Big Data​: Are You Ready For Fungible Data?

Ghislain Fourny
5 min readMar 2, 2022

We are in the middle of a revolution in the database world. In the press, you might have heard of it referred to as Big Data. We are accumulating data at a scale so massive that we can get insights we could never have dreamed of before, across almost all scientific disciplines. So much data. Too much data. The problem has shifted to: how do we deal with it and make it useful?

In the past few years, I have increasingly been forced to realize that, in order to manage large amounts of data, you need to think small. Very small. Nano-small. We need to explore what minuscule amounts of data look like. Data so tiny you can split it no more. Atoms of data. Quanta of data.

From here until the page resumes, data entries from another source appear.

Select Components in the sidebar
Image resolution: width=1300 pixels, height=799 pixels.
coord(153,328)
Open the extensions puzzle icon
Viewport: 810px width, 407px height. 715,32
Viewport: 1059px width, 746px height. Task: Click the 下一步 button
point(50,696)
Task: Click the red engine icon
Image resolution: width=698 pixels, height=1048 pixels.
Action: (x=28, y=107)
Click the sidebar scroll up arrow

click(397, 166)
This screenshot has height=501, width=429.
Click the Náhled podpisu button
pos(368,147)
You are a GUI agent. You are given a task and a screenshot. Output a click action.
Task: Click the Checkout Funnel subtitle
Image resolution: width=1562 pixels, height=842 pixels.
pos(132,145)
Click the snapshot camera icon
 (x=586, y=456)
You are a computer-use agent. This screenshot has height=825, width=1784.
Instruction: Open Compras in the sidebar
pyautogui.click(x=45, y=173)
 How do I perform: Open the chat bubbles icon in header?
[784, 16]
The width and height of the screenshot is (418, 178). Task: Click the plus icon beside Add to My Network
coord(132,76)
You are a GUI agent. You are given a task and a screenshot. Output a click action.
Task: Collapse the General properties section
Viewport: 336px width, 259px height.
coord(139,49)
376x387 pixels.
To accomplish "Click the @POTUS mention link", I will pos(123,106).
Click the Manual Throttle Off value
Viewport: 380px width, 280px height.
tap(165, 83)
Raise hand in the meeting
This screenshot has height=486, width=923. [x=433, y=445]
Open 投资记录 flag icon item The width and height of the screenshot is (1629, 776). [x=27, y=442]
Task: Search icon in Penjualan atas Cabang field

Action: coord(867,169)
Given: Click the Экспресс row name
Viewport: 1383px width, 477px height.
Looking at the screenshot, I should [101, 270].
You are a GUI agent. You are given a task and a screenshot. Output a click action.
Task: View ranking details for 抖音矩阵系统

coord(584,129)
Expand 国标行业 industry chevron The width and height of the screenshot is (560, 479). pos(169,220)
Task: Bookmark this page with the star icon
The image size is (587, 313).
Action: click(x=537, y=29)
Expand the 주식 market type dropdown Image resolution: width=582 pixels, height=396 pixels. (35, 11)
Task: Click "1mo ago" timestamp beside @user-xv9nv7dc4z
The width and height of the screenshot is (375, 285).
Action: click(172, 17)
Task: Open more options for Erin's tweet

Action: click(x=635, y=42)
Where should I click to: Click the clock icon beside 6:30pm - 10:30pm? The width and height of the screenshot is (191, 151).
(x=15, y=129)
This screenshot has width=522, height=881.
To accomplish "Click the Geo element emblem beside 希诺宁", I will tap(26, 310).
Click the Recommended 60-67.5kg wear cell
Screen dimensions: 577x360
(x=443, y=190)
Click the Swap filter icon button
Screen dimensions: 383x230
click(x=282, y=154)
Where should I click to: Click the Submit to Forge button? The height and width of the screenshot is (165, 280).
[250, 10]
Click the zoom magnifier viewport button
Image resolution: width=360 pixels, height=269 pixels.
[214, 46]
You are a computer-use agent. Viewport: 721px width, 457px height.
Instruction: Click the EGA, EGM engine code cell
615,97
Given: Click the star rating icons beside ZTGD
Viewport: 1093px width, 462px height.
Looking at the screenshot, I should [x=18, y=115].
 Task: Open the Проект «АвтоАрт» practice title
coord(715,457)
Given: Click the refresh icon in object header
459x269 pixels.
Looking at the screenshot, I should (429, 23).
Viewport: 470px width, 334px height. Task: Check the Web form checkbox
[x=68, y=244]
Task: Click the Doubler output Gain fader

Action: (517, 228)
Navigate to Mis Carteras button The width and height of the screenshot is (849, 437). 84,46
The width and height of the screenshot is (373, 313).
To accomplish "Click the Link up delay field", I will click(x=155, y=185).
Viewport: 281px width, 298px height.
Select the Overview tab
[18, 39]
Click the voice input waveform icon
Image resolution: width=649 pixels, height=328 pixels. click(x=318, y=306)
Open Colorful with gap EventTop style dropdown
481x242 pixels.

Here is a guided tour of what might become the new world of the database space.

Exploring the infinitely small — A particle collision at the LHC in Geneva.

Exploring the infinitely small — A particle collision at the LHC in Geneva.

Data Silos

When I talk with my colleagues working with large companies about the issues their employers have to deal with, there is one that pops up regularly. Large corporations have a lot of databases using all kinds of technologies: from Excel files through relational databases to (for the most courageous) cutting-edge innovations such as document stores and column stores. And these silos of data cannot easily communicate with each other because of impedance mismatches that cost a lot of money to overcome — billions of dollars for the economy as a whole.

The so much praised heterogeneity of NoSQL data, which was originally the revolution that gave us the flexibility to scale up its storage, is slowly turning itself into the new shortcoming of current technologies.

This challenge is already being addressed with Data Virtualization, which consists in decoupling the interaction with data from its underlying storage. Kurt Cagle identified Data Virtualization as one of the ten trends of 2015 [1].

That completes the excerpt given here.